Alumni ITB Hitam Mampus, Alumni Putih Tetap Berjuang
Kemarin, Ketua Alumni ITB 2016-2020, telah ditangkap Kejaksaan Agung atas perkara korupsi senilai Rp5,7 Triliun kerugian negara. Ini baru satu kasus dalam penerbitan RKAB bodong tambang blok Mandiodo Sulawesi Tenggara.
Perkara ini, sekali lagi, baru satu RKAB Nikel dan baru hitungan satu tahun. Berapa banyaknya kerugian negara atas pat gulipat RKAB (Rencana Kerja dan Anggaran Biaya) bodong selama rezim Jokowi berkuasa, tentu masih harus menjadi perhatian Kejaksaan Agung. Isu banyaknya mafia di sektor tambang ini pasti akan terbongkar nantinya.

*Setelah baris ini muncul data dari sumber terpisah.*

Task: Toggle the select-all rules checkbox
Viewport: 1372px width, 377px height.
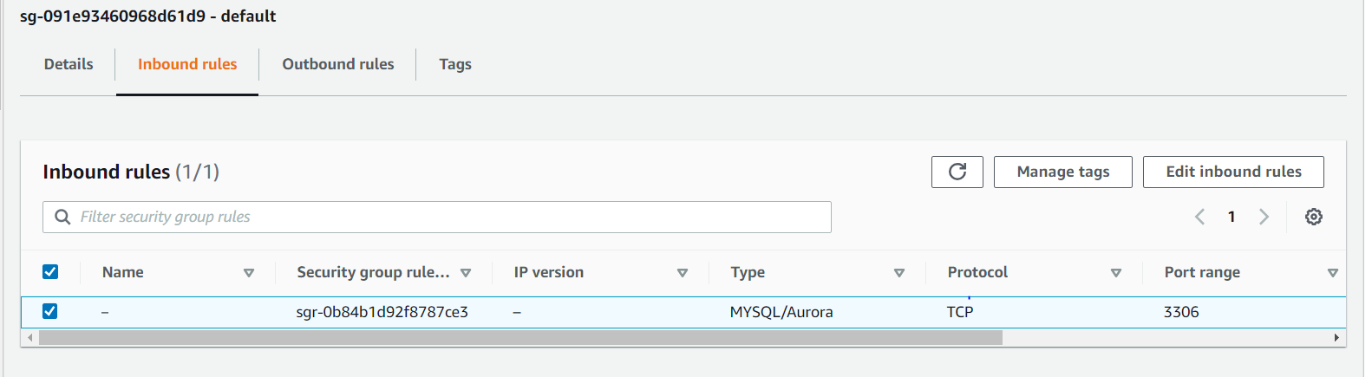Action: (x=50, y=272)
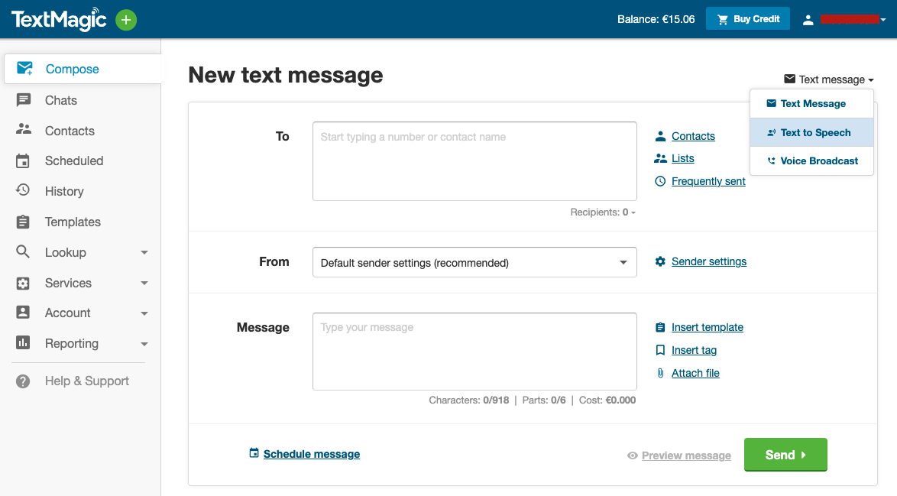Open the Schedule message link

[x=311, y=454]
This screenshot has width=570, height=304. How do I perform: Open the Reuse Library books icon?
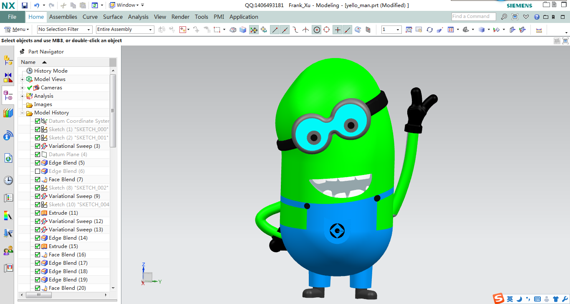click(8, 113)
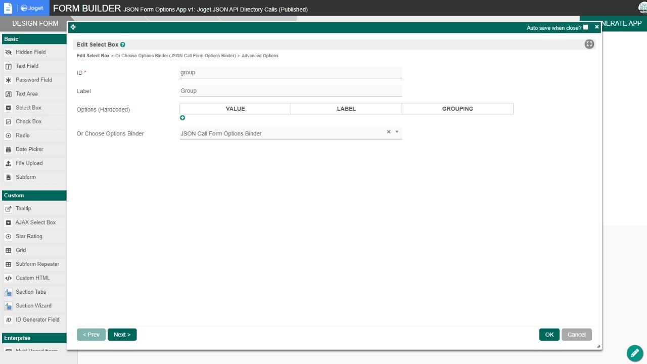Image resolution: width=647 pixels, height=364 pixels.
Task: Select the AJAX Select Box element
Action: (x=35, y=222)
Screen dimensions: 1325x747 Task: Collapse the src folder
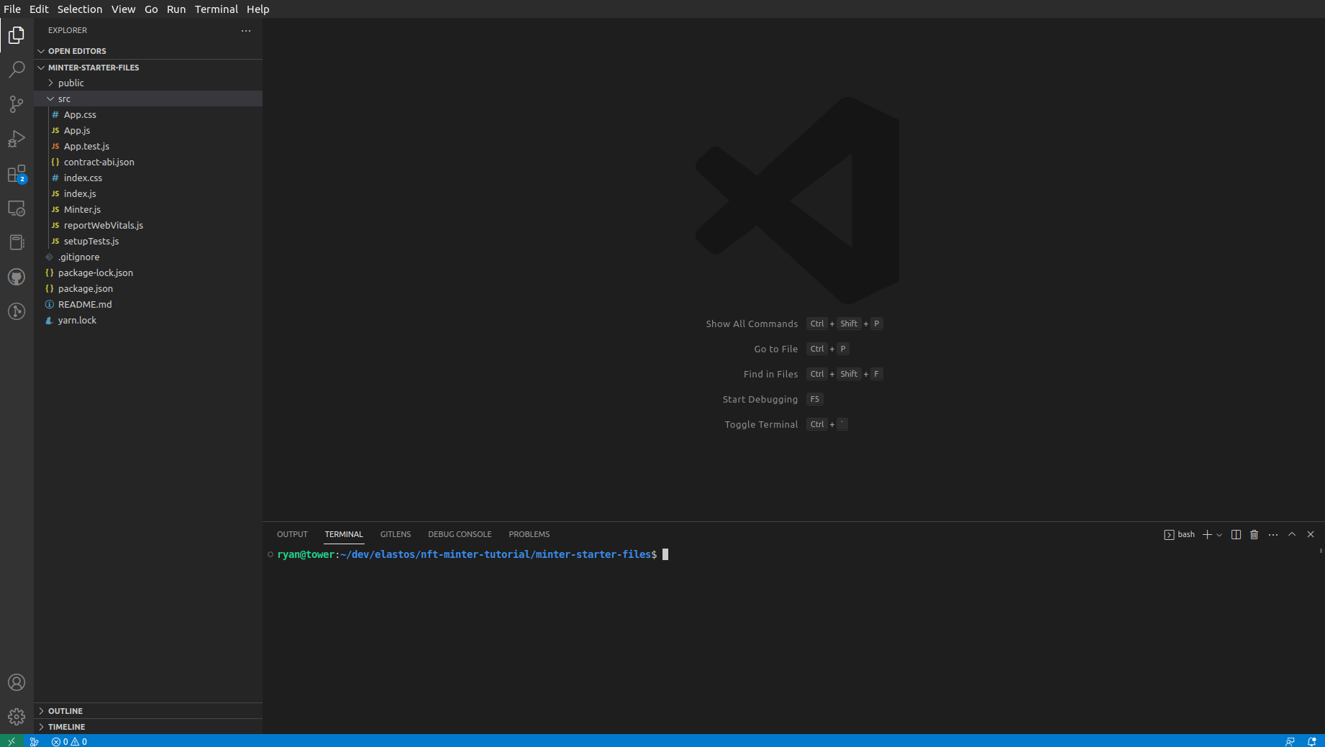(x=64, y=98)
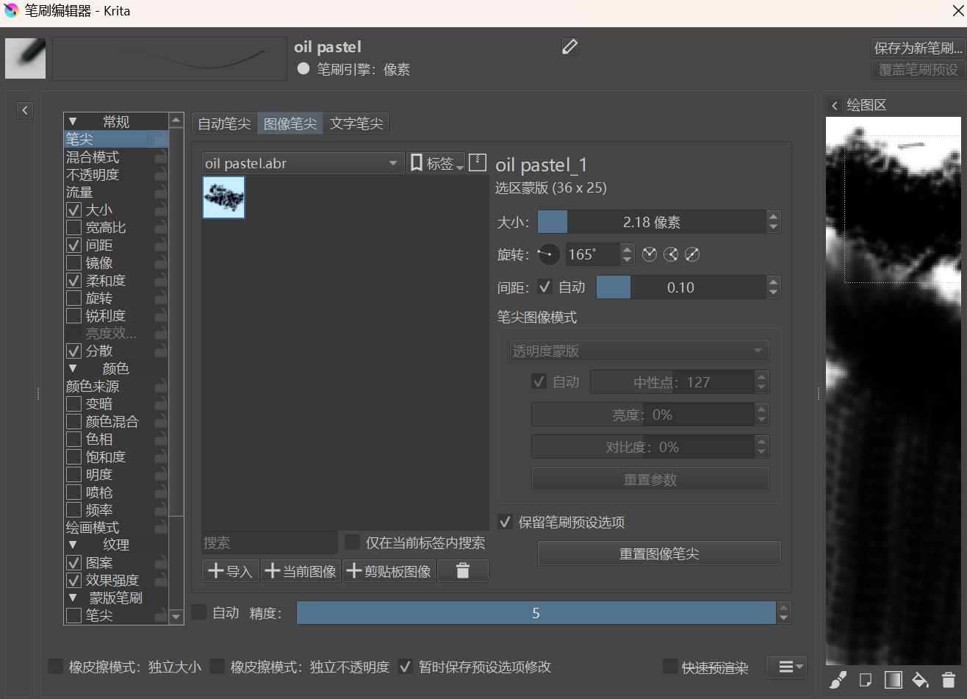
Task: Uncheck the 保留笔刷预设选项 option
Action: click(x=506, y=523)
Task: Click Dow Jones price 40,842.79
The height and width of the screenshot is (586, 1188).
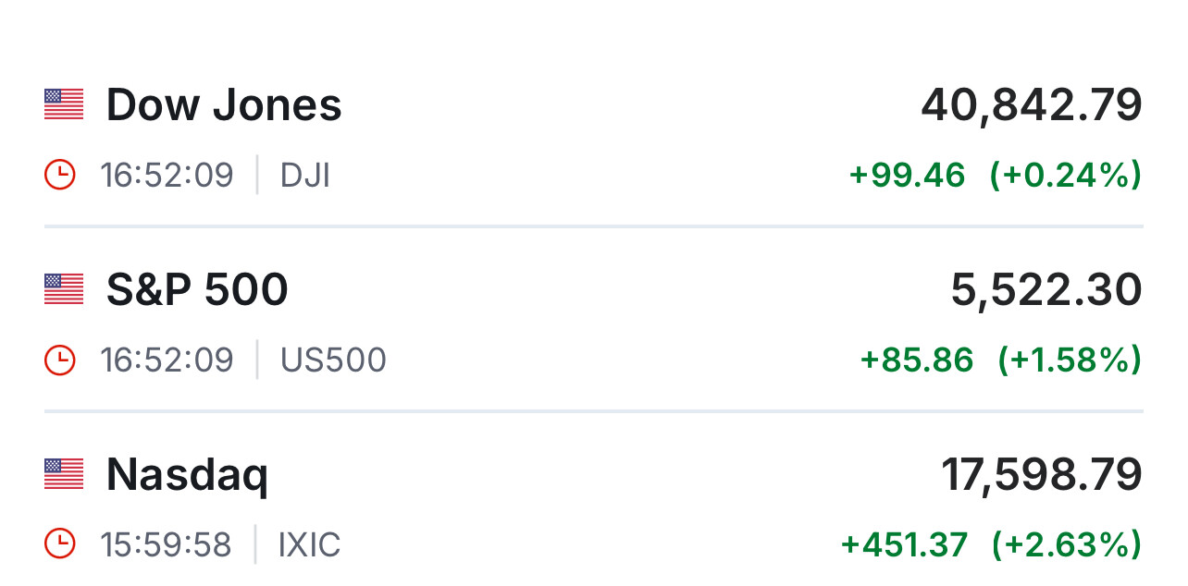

Bersama Ridwan Jamaluddin alias Ridwan Jangkung, nama panggilan di aktivis ITB era 80an, ada juga alumni ITB lainnya yang ditangkap. Namun, pengertian alumni hitam dalam tulisan ini hanya menyasar Ridwan Jamaluddin sebagai simbol idola alumni ITB saat ini dan menjadi aktivis utama gerakan mahasiswa 80an Student Center ITB anti Suharto, serta juga alumni-alumni ITB yang menjadi geng Ridwan di jajaran aktivis kealumnian.
Sebelum ini, sebulan yang lalu, saya sudah pernah membahas alumni hitam lainnya dalam kasus Yusrizki, Wakil Ketua Alumni ITB saat ini, yang ditangkap Kejaksaan Agung atas kasus korupsi BTS senilai Rp8 Triliun. Korupsi ini setara dengan 80% projek.
Bersama dia ditangkap beberapa pengurus pusat alumni. Dan Yusrizky diketahui bekerja pada perusahaan milik suami seorang pimpinan politik nasional (“Etika, Korupsi, dan Pengkhianatan Intelektual Alumni ITB”, RMOL, 8/7/2023).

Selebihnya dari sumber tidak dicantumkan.